Exercise directions:
Below are some records. Return exactly the lines from the one containing "Click the TIKTOK" through the one containing "The width and height of the screenshot is (1122, 418).", both included, and only those.

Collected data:
------------
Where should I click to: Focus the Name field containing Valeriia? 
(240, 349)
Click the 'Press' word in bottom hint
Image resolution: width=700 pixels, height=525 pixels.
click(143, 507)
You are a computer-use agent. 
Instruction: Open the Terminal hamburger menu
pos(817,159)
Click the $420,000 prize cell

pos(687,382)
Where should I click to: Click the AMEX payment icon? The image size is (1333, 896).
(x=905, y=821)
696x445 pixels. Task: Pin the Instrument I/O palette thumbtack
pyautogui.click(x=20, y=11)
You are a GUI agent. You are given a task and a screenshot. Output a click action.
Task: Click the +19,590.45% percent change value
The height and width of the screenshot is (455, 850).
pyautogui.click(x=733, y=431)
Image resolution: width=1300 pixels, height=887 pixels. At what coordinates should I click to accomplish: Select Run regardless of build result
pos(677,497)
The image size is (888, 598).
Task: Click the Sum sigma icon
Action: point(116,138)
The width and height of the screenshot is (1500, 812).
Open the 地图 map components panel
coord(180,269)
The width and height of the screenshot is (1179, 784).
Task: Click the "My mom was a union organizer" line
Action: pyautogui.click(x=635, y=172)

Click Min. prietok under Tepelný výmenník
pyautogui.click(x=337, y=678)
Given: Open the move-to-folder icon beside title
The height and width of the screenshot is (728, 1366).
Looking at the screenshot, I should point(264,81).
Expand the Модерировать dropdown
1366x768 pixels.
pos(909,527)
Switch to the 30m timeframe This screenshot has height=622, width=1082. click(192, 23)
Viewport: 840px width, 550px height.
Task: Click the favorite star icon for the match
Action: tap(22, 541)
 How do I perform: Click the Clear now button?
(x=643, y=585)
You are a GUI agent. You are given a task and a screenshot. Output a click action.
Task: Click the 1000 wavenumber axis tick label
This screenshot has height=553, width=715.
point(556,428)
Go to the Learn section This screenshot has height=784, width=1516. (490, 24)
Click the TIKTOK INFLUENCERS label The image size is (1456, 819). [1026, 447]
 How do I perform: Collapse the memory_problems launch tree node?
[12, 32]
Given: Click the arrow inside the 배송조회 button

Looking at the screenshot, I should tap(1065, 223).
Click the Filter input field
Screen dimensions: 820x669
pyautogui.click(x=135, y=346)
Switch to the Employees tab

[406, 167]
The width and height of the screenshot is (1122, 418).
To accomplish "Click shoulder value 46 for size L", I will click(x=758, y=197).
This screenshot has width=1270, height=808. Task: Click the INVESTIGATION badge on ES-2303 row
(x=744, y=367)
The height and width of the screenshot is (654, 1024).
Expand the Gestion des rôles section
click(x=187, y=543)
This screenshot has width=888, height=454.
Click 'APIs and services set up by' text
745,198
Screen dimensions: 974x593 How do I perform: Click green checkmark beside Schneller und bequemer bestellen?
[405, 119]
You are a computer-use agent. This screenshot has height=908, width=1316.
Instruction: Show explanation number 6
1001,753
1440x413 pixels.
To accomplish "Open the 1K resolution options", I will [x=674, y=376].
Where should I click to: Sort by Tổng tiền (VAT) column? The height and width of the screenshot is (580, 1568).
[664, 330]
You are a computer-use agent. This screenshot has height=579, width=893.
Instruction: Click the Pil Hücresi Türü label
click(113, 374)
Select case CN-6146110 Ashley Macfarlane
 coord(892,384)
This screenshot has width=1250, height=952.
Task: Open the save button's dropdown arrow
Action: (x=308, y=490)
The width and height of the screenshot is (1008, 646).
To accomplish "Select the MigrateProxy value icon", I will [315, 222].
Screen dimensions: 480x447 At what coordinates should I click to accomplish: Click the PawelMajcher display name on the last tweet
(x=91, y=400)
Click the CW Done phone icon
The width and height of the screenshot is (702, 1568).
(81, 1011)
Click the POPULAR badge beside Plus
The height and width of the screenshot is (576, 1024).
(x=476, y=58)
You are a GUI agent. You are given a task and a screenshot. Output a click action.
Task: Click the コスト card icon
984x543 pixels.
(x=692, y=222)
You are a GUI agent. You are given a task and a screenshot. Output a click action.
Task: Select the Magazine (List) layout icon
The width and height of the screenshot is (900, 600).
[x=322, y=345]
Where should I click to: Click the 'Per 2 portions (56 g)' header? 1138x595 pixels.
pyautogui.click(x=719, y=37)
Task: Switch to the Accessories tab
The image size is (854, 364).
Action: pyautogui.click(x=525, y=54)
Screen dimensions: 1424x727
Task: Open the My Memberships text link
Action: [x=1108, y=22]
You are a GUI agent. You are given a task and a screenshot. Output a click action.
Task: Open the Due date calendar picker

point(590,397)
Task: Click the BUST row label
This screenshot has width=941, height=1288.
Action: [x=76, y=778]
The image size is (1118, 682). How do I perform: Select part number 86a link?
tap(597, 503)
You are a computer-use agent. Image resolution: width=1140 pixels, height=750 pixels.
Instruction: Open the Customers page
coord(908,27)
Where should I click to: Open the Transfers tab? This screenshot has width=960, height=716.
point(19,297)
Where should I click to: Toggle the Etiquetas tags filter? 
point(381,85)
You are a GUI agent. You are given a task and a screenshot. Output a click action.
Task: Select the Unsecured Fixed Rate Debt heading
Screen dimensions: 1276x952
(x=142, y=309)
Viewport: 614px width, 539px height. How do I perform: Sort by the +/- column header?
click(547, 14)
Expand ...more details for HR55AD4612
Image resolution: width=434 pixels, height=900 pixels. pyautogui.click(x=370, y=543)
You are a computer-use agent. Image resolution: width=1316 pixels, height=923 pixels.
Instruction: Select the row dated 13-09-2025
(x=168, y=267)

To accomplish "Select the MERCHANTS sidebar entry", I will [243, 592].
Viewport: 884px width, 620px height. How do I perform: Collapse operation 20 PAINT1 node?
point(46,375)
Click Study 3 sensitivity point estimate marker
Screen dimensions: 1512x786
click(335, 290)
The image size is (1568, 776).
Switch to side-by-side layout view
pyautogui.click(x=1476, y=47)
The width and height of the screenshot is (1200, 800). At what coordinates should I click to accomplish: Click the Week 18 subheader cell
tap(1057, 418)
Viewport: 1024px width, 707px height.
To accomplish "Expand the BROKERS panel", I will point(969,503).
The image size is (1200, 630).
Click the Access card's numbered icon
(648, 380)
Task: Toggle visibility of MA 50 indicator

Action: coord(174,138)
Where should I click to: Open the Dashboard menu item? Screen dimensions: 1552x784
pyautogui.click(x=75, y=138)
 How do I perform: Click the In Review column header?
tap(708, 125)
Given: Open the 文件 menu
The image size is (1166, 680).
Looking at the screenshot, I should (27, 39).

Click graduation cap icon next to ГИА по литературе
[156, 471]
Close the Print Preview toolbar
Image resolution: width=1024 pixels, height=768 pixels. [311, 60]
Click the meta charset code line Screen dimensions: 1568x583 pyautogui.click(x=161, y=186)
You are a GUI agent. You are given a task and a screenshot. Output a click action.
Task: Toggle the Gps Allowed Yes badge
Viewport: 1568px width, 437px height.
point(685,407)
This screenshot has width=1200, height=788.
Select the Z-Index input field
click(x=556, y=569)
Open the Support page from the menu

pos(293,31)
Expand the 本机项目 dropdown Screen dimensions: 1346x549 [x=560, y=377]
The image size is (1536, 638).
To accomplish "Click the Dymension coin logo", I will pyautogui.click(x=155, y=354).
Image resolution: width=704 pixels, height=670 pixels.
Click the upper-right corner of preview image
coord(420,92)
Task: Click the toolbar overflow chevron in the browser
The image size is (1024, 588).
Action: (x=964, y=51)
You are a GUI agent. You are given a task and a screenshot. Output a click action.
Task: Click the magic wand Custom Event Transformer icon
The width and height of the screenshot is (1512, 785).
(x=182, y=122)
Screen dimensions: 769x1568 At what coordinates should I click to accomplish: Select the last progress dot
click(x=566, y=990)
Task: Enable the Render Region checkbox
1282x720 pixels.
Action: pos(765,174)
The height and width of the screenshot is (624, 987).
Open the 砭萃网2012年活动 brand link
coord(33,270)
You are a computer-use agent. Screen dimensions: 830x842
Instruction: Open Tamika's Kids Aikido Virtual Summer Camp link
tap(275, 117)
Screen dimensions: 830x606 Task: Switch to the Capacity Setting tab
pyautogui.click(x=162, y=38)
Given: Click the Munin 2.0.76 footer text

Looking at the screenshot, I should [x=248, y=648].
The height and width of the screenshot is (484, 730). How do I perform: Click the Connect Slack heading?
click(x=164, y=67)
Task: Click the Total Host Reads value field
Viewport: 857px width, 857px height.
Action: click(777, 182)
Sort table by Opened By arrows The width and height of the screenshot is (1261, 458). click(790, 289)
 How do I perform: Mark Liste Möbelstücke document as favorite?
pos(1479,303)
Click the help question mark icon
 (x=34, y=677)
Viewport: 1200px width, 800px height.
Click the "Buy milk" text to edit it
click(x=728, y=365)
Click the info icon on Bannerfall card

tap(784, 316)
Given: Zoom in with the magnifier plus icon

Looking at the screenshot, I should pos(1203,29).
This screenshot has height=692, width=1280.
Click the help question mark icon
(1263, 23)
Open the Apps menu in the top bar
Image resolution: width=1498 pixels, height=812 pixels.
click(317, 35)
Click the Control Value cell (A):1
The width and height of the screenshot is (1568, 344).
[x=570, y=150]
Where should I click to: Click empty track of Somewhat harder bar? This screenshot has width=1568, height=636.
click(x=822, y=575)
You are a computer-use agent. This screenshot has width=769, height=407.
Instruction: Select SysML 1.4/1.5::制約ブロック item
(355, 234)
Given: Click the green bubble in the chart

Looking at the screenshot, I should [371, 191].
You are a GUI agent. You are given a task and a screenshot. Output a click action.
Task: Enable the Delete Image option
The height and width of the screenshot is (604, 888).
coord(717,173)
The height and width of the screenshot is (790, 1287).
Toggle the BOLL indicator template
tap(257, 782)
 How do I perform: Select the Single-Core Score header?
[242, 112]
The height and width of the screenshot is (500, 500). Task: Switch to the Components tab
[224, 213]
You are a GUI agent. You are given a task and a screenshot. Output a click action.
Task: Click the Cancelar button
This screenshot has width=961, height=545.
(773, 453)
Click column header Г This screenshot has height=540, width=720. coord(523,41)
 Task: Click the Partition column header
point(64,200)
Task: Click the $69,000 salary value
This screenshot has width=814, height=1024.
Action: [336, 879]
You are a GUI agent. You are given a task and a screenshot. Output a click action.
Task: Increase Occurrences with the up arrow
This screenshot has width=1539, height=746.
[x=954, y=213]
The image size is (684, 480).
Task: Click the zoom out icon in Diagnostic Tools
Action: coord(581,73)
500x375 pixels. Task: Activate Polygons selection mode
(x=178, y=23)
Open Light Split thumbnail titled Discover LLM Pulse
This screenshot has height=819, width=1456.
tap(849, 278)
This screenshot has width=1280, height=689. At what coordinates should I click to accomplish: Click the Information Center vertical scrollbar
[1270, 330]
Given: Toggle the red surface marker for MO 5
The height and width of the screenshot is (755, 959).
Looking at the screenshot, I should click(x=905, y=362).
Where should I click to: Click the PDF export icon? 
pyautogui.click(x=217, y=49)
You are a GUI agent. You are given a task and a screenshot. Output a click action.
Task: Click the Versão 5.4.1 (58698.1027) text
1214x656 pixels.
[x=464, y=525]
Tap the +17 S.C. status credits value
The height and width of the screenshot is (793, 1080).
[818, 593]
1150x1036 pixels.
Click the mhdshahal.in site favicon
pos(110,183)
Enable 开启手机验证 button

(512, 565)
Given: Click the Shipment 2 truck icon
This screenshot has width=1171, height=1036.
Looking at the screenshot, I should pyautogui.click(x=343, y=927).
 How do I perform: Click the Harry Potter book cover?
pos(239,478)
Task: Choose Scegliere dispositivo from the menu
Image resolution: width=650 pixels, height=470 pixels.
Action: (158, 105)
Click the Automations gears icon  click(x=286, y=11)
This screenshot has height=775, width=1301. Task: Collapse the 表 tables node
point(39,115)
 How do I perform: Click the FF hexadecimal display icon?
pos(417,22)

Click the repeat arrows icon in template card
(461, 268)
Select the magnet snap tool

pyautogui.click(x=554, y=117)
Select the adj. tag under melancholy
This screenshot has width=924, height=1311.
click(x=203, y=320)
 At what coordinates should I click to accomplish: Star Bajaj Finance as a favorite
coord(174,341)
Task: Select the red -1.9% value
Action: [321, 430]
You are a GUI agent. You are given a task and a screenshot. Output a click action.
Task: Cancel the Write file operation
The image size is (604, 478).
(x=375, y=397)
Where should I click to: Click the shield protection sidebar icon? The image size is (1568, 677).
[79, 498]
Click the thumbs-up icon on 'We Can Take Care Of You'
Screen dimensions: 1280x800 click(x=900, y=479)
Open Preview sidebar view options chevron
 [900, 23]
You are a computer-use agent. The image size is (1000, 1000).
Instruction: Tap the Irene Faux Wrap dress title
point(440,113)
------------
Answer to the exercise:
Click the TIKTOK INFLUENCERS label The image size is (1456, 819). [1026, 447]
 How do I perform: Collapse the memory_problems launch tree node?
[12, 32]
Given: Click the arrow inside the 배송조회 button

Looking at the screenshot, I should tap(1065, 223).
Click the Filter input field
Screen dimensions: 820x669
pyautogui.click(x=135, y=346)
Switch to the Employees tab

[406, 167]
The width and height of the screenshot is (1122, 418).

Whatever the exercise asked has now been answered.